CI/CD caching with Bitrise

As a real-world example, here’s what one Bitrise engineer said about adding caching to an internal project’s CI pipeline:

I experimented with caching of NPM dependencies, […] after adding the new steps to two workflows in the pipeline, the results look really promising.

My takes thus far:
-> It’s really fast. [Previously experimenting with] saving the cache took almost 2 minutes, whereas with [the new] cache steps its less than 10 seconds. Restoring the cache went down from 30 seconds to around 15 seconds.
-> It works well inside a pipeline. I couldn’t get the previous steps working with a pipeline, but this just works out of the box.

We can reduce the feedback loop on our PRs!

The results:
How caching speed up builds: Example 1
How caching speed up builds: Example 2

Caching vs artifacts at Bitrise: What’s the difference?

Now that you understand what cache and caching mean, you might be wondering what’s the difference between build artifacts and caching. After all, both features are about moving files.

GIVEN INFORMATION ▸
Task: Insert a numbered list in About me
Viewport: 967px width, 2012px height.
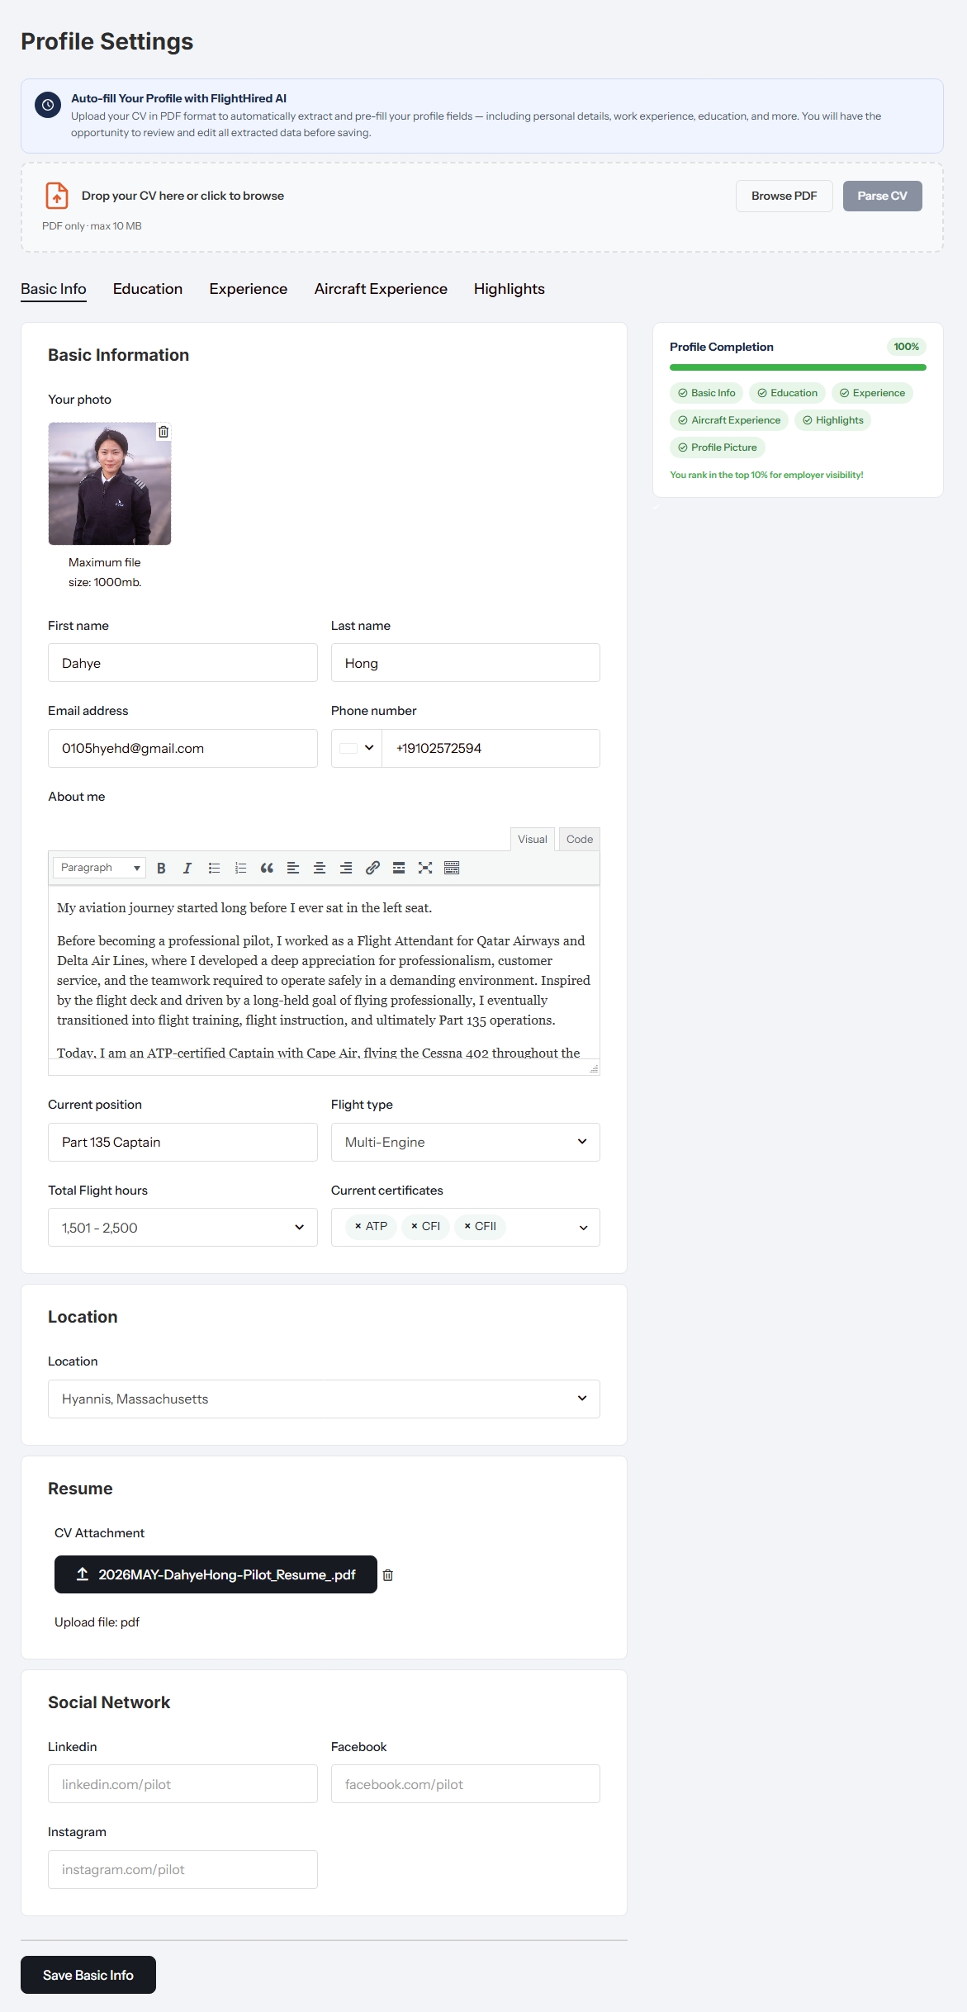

SHORT TASK 1 ▸ In the Bitrise caching text, how would you rewrite the paragraph beginning "It’s really fast." as a short list that keeps its timing figures?
SHORT TASK 2 ▸
Do these statements agree with the Bitrise caching text? Answer yes or no for each and quote the words that decide it.
(a) With the new steps, restoring the cache took around 15 seconds.
(b) The engineer got the previous steps working with a pipeline.
(c) The new steps were added to three workflows.
SHORT TASK 3 ▸ Can you carry on the Bitrise caching text after its last sentence, "After all, both features are about moving files."?
The lines above come from a different source than the Bitrise caching text.

EXPECTED ANSWER 1 ▸
- Saving the cache: almost 2 minutes before, under 10 seconds with the new cache steps
- Restoring the cache: 30 seconds before, around 15 seconds now

EXPECTED ANSWER 2 ▸
(a) Yes: "Restoring the cache went down from 30 seconds to around 15 seconds."
(b) No: "I couldn’t get the previous steps working with a pipeline"
(c) No: "after adding the new steps to two workflows in the pipeline"

EXPECTED ANSWER 3 ▸
Build artifacts, as a feature, is about persisting a few important files created during the build so that you can access them even after the build has finished and the virtual machine is destroyed. Most Bitrise Steps automatically persist a few files as build artifacts, such as test reports, IPA, or APK files.

Caching, on the other hand, is about automatically moving files across builds. Once caching is enabled (by adding the required steps to the workflow and fine-tuning what files to cache), the steps in the workflow will automatically restore and save the required files without any human intervention. You can also view your cache entries at any time by going to App Settings > Builds > Manage Build Cache.

Another important difference is that cache entries do expire after some time of inactivity*. This ensures that older, no longer used cache items are cleaned up, making space for new cache entries. This also means that your workflows should not rely only on the cache and expect a file to be restored from the cache. For example, after restoring the cache, your iOS workflow should still run the Cocoapods Install step to install any dependencies that are still missing after running the cache restore. In most cases, this will only take a second, since it will figure out that dependencies are already in place thanks to the restored cache.

*Changes to the expiring of cache entries coming soon.

Screen shot of the Bitrise UI where you can manage your build cache.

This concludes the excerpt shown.